Task statement:
What is needed here is an exact transcription of the entries that follow.

Collected data:

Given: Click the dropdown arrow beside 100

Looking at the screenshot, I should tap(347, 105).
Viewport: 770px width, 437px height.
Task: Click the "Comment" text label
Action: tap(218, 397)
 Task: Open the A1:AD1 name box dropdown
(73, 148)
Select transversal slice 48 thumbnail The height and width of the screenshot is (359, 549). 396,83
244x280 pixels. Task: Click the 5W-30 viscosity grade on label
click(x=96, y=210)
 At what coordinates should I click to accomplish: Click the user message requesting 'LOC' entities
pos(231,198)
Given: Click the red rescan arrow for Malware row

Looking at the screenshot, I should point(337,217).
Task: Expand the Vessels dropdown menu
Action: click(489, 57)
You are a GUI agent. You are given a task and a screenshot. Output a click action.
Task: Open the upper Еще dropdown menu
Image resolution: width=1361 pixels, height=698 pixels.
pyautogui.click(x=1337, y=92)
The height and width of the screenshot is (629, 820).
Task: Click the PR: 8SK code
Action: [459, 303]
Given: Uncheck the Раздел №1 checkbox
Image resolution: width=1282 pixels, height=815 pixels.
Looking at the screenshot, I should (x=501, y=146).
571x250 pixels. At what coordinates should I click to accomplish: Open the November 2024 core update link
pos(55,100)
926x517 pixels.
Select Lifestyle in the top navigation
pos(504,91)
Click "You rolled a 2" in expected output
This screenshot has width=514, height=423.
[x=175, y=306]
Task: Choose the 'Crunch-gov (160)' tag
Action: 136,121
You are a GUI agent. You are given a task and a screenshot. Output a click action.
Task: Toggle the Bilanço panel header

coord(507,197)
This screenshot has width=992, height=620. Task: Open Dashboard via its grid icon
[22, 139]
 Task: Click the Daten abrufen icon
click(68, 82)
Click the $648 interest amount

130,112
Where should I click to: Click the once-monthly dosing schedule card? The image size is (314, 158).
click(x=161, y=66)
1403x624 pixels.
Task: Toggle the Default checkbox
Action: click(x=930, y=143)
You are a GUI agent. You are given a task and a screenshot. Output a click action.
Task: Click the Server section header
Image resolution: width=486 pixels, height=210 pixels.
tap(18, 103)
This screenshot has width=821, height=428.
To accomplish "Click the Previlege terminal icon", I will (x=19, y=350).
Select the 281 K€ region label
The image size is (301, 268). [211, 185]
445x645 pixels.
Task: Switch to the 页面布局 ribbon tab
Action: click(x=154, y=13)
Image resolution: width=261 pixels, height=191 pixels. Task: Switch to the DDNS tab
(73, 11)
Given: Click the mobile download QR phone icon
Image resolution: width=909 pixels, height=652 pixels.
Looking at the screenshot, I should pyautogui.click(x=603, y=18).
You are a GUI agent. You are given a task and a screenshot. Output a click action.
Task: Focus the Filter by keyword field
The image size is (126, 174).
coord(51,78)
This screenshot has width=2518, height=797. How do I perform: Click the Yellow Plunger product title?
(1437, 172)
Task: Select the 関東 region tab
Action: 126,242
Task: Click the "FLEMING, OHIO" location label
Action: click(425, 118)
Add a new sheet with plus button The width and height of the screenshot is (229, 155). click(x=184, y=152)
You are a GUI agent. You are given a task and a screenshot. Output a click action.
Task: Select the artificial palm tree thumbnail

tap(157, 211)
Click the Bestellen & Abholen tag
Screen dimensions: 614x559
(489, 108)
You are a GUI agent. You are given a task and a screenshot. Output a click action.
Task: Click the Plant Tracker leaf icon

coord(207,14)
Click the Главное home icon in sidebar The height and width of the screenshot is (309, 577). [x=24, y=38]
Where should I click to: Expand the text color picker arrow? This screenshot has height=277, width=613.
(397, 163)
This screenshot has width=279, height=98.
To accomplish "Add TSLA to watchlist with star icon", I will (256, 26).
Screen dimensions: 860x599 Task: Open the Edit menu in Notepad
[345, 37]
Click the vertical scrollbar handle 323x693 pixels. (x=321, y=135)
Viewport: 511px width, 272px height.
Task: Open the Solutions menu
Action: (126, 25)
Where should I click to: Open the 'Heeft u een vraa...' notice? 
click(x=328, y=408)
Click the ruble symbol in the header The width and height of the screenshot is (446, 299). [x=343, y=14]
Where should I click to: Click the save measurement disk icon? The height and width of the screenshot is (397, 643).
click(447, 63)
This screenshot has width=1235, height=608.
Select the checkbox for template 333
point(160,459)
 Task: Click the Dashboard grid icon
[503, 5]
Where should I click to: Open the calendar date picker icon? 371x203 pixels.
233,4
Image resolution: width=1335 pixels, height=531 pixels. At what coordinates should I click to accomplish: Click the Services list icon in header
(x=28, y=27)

Finished task:
Given: Click the dropdown arrow beside 100

Looking at the screenshot, I should tap(347, 105).
Viewport: 770px width, 437px height.
Task: Click the "Comment" text label
Action: tap(218, 397)
 Task: Open the A1:AD1 name box dropdown
(73, 148)
Select transversal slice 48 thumbnail The height and width of the screenshot is (359, 549). 396,83
244x280 pixels. Task: Click the 5W-30 viscosity grade on label
click(x=96, y=210)
 At what coordinates should I click to accomplish: Click the user message requesting 'LOC' entities
pos(231,198)
Given: Click the red rescan arrow for Malware row

Looking at the screenshot, I should point(337,217).
Task: Expand the Vessels dropdown menu
Action: click(489, 57)
You are a GUI agent. You are given a task and a screenshot. Output a click action.
Task: Open the upper Еще dropdown menu
Image resolution: width=1361 pixels, height=698 pixels.
pyautogui.click(x=1337, y=92)
The height and width of the screenshot is (629, 820).
Task: Click the PR: 8SK code
Action: [459, 303]
Given: Uncheck the Раздел №1 checkbox
Image resolution: width=1282 pixels, height=815 pixels.
Looking at the screenshot, I should (x=501, y=146).
571x250 pixels. At what coordinates should I click to accomplish: Open the November 2024 core update link
pos(55,100)
926x517 pixels.
Select Lifestyle in the top navigation
pos(504,91)
Click "You rolled a 2" in expected output
This screenshot has width=514, height=423.
[x=175, y=306]
Task: Choose the 'Crunch-gov (160)' tag
Action: 136,121
You are a GUI agent. You are given a task and a screenshot. Output a click action.
Task: Toggle the Bilanço panel header

coord(507,197)
This screenshot has width=992, height=620. Task: Open Dashboard via its grid icon
[22, 139]
 Task: Click the Daten abrufen icon
click(68, 82)
Click the $648 interest amount

130,112
Where should I click to: Click the once-monthly dosing schedule card? The image size is (314, 158).
click(x=161, y=66)
1403x624 pixels.
Task: Toggle the Default checkbox
Action: click(x=930, y=143)
You are a GUI agent. You are given a task and a screenshot. Output a click action.
Task: Click the Server section header
Image resolution: width=486 pixels, height=210 pixels.
tap(18, 103)
This screenshot has width=821, height=428.
To accomplish "Click the Previlege terminal icon", I will (x=19, y=350).
Select the 281 K€ region label
The image size is (301, 268). [211, 185]
445x645 pixels.
Task: Switch to the 页面布局 ribbon tab
Action: click(x=154, y=13)
Image resolution: width=261 pixels, height=191 pixels. Task: Switch to the DDNS tab
(73, 11)
Given: Click the mobile download QR phone icon
Image resolution: width=909 pixels, height=652 pixels.
Looking at the screenshot, I should pyautogui.click(x=603, y=18).
You are a GUI agent. You are given a task and a screenshot. Output a click action.
Task: Focus the Filter by keyword field
The image size is (126, 174).
coord(51,78)
This screenshot has width=2518, height=797. How do I perform: Click the Yellow Plunger product title?
(1437, 172)
Task: Select the 関東 region tab
Action: 126,242
Task: Click the "FLEMING, OHIO" location label
Action: click(425, 118)
Add a new sheet with plus button The width and height of the screenshot is (229, 155). click(x=184, y=152)
You are a GUI agent. You are given a task and a screenshot. Output a click action.
Task: Select the artificial palm tree thumbnail

tap(157, 211)
Click the Bestellen & Abholen tag
Screen dimensions: 614x559
(489, 108)
You are a GUI agent. You are given a task and a screenshot. Output a click action.
Task: Click the Plant Tracker leaf icon

coord(207,14)
Click the Главное home icon in sidebar The height and width of the screenshot is (309, 577). [x=24, y=38]
Where should I click to: Expand the text color picker arrow? This screenshot has height=277, width=613.
(397, 163)
This screenshot has width=279, height=98.
To accomplish "Add TSLA to watchlist with star icon", I will (256, 26).
Screen dimensions: 860x599 Task: Open the Edit menu in Notepad
[345, 37]
Click the vertical scrollbar handle 323x693 pixels. (x=321, y=135)
Viewport: 511px width, 272px height.
Task: Open the Solutions menu
Action: (126, 25)
Where should I click to: Open the 'Heeft u een vraa...' notice? 
click(x=328, y=408)
Click the ruble symbol in the header The width and height of the screenshot is (446, 299). [x=343, y=14]
Where should I click to: Click the save measurement disk icon? The height and width of the screenshot is (397, 643).
click(447, 63)
This screenshot has width=1235, height=608.
Select the checkbox for template 333
point(160,459)
 Task: Click the Dashboard grid icon
[503, 5]
Where should I click to: Open the calendar date picker icon? 371x203 pixels.
233,4
Image resolution: width=1335 pixels, height=531 pixels. At what coordinates should I click to accomplish: Click the Services list icon in header
(x=28, y=27)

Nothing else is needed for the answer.